This short guide aims to explain what is the difference between a wealth manager, an investment manager and a private bank, and why you may need one.
Your guide to insurance and why high net worth individuals in the UK are increasingly waking up to its advantages.
Life insurance may not immediately spring to mind when one is thinking about wealth management tools, but high net worth individuals in the UK (and internationally) are increasingly waking up to its advantages. Life insurance policies, when offered by specialist providers, can be tailored to precisely suit your purposes, allowing you to grow and protect your wealth tax-efficiently. Additionally, a tailored life insurance structure may also be particularly important if you are a business owner and so require firm business succession plans – such as buy/sell agreements – in place.
Life insurance can actually be a vital addition to a wealth manager’s toolkit, and if used cleverly can make a real difference to the protection and preservation of your family’s assets. Bancassurance, the distribution of insurance products through banks, is therefore a popular offering among institutions.
Life insurance has many wealth management applications, and can be very powerful when used in combination with other structures like trusts. Life insurance tends to differ in application quite widely according to the countries concerned, however, and there are many subtleties a wealth manager will be able to guide you through. In Europe, for example, insurance products tend to be called wrappers and are typically used to shield portfolios from current income taxation; these types of products tend to be weighted more towards investment assets with death benefits figuring lower, yet policies can be geared towards a number of needs.

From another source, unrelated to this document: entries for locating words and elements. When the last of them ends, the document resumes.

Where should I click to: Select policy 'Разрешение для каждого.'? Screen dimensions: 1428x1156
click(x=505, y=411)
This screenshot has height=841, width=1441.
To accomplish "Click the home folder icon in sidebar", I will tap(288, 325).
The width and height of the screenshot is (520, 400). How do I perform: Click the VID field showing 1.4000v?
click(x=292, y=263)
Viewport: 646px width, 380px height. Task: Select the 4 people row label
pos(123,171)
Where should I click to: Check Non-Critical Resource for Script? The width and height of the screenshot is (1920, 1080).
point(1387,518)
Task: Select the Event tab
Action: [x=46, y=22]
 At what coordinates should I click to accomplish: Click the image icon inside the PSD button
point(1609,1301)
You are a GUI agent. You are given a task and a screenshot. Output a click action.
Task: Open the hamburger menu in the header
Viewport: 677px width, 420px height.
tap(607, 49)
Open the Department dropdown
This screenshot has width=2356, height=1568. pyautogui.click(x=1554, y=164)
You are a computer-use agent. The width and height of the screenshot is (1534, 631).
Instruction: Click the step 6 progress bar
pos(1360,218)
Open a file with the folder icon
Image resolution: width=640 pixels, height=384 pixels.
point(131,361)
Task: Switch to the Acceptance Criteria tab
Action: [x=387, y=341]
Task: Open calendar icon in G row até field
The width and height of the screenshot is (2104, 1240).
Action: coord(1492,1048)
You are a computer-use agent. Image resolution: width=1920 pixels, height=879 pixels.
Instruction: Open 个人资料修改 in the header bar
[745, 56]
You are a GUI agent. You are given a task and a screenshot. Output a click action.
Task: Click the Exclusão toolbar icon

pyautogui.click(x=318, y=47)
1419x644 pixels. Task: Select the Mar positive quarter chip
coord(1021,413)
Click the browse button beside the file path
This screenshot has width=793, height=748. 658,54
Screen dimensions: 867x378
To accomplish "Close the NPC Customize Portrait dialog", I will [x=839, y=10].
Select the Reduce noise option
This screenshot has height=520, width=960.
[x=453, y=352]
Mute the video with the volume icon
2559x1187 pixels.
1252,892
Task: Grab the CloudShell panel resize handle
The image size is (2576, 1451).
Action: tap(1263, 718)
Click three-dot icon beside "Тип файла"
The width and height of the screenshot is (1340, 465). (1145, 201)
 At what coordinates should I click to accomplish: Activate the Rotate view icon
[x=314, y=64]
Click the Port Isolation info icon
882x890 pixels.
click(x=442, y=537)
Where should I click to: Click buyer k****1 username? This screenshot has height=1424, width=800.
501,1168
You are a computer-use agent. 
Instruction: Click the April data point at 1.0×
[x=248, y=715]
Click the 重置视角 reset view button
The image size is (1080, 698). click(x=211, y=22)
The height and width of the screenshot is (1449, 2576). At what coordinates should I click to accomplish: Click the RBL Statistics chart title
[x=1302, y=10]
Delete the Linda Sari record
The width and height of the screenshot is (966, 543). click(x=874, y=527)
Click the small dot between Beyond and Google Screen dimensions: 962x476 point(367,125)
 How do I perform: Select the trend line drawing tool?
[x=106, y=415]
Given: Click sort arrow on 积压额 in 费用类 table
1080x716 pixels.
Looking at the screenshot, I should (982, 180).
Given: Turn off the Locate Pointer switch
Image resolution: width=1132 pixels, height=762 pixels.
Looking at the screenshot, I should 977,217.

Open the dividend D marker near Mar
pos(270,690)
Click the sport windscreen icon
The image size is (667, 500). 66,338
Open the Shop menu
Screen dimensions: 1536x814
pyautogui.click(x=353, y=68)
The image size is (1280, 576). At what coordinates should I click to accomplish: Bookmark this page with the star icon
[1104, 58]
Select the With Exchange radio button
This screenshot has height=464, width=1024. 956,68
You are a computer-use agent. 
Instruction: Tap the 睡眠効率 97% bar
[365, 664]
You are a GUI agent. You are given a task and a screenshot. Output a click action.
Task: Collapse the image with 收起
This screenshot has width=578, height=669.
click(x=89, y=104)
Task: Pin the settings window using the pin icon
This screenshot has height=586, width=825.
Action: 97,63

Below are just a few of the ways life insurance could figure in your wealth management plans. Whatever stage of life you are currently in, consider adding life insurance to the strategies that you might like to talk over with a professional financial adviser.
The latter product is really a type of investment fund which gives insured parties a share of the returns generated from investing insurance premiums; the death benefit which is paid out can either be a lump sum or the value of the investment vehicle.
The Inheritance Tax net continues to widen in the UK as rocketing house prices continue to push individuals above the £325,000 nil rate band, possibly leaving their estate to suffer a punitive 40% tax on assets above this level. This has led to a big uptick in demand for what are known as “pure death benefit” life insurance policies which allow the beneficiaries of an estate to settle IHT bills at once, rather than being forced to sell up a family residence, for example. (There are of course many other IHT mitigation strategies your wealth manager might be able to implement too.)
International investors may find that what are known as private placement life insurance policies in the US (and as investment bonds more usually in the UK) can be particularly useful, since they can help individuals shelter their wealth from tax liabilities if they are moving between countries; therefore, it is commonly used by advisers in the pre-immigration phase of planning around a client’s move. Private placement life insurance allows a gross roll up or a tax deferral within an investment portfolio, typically over the duration of a mid-term relocation, but also with permanent country changes too – making them very useful for those looking to mitigate Income Tax while they are internationally mobile.
Private placement life insurance, which already is very well-established as a solution for affluent individuals in the US and Asia, has many applications depending on the jurisdiction(s) in question. These structures can, for example, be highly effective in the management of trusts where beneficiaries live in different countries, or when non-US trusts have US beneficiaries (here, the tax rates can reach up to 100%, although US-compliant wealth structuring can require very specialist expertise). There are also insurance solutions for non-domiciled investors who are UK resident and paying tax on a remittance basis.
In the UK (as in the US) there is a requirement that investors use certain kinds of collective investment vehicles in order to access lower Capital Gains Tax rates. Those who would like to invest in a more esoteric investment vehicles (i.e. those which don’t report in the mandated way) without incurring the higher rate tax can deploy private placement life insurance to help them defer the tax liability on their investment portfolio and keep their income tax bill down.
While life insurance may not be hugely well known as a wealth management tool among the general public, investors can be reassured that it is a perfectly legitimate and accepted planning tool which is recognised by regulators. Wealth managers, for their part, are highly cognisant of the benefits life insurance can offer for sheltering assets from tax liabilities, as well as for providing security for your family after you are gone. Really, however, combining insurance and investment strategies is simply about making your money work as hard as it can in every possible instance – which is the essence of professional wealth management services.
It’s fair to say that life insurance, wills, IHT and even pensions all come under the banner of things people would really rather not think about. Yet if you talk things over with a wealth manager you may be surprised to learn just how many really effective ways there are to get peace of mind over your financial future, and that of your whole family.